In areas primarily composed of cortical bone, we could expect minor changes or absence of BMD changes because they are devoid of bone marrow. Nevertheless, in accordance with our previous study,(7) we observed a slight decrease of the BMD at 1 year in cortical areas as in the appendicular skeleton, which did not worsen at follow-up but tended to return to baseline values at 3 years. This bone loss may be secondary to the aged-related bone loss, to drugs such as corticoids, or to the immobilization. In areas where both cortical and trabecular bone are present, as in the pelvis or the head, the BMD initially decreased but reached the baseline values or increased at 3 years.
Finally, we observed significant changes in the fat content. The fat-lean content reflect another aspect of the body state. This DXA evaluation has been shown to be useful to study the fat-lean distribution in HIV patients.(21) This is the first report of such an evaluation in MM patients. The observed increase of the fat content in responder patients in long-term remission may reflect a general good status related to better physical condition and food intake. This was reflected by the correlation observed between BMI and fat content. Whereas these two measures decreased at 1 year, probably as a side effect of chemotherapy, they dramatically increased after 2 and 3 years, up to 30% for the fat content at 3 years; this aspect could be of interest in the follow-up of myeloma patients.

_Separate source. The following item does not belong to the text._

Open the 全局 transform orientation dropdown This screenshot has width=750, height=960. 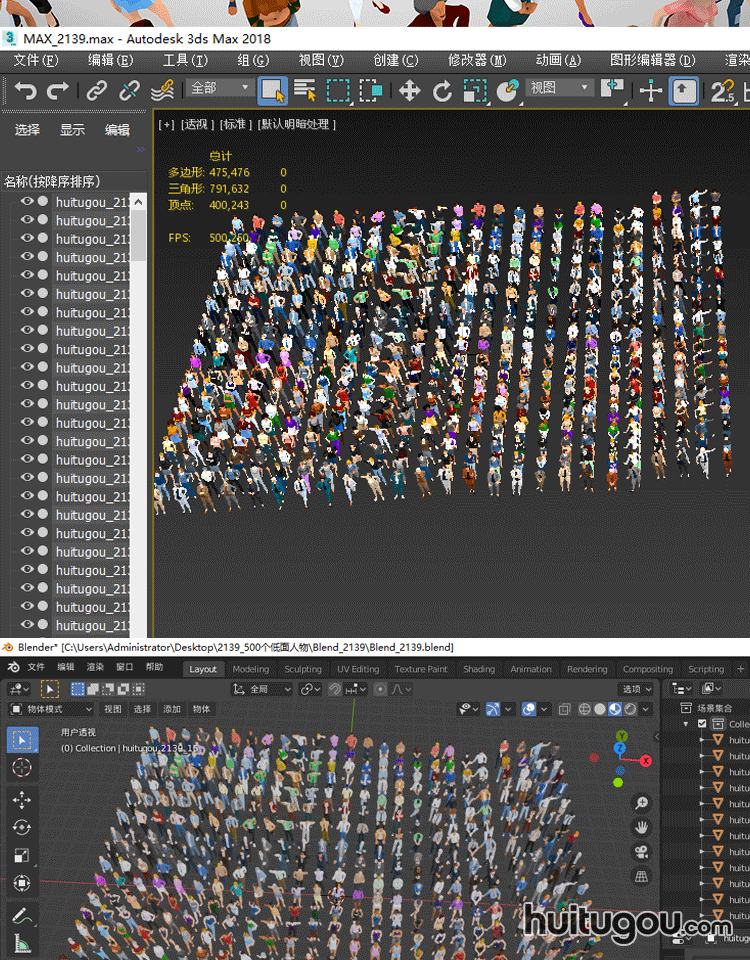(262, 689)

In this study, we observed that myeloma-induced bone loss progressively improved and may be reversible in patients in sustained remission after high-dose chemotherapy and autologous transplantation or conventional chemotherapy. These results emphasize that chemotherapy alone has a beneficial effect on bone in multiple myeloma without the use of bone-specific agents such as bisphosphonates. This strengthens the importance of the double sense relationships between bone marrow microenvironment cells and plasma cells in myeloma. Interactions between plasma cells and stromal cells lead to an overexpression of RANKL and IL6 by stromal cells, which stimulate osteoclastogenesis, and stromal cells in turn increase plasma cell proliferation. The BMD evaluation may be of interest in the follow-up of patients with myeloma because a decreased bone density may reflect a progression of the disease without overt lytic bone lesions; this could be of interest particularly in nonsecreting myeloma. In addition, this noninvasive procedure may be helpful to discern patients in remission that have not completely recovered the myeloma-induced bone loss or that have additional risk factors of bone loss, thus allowing the chance to introduce a specific treatment as bisphosphonates.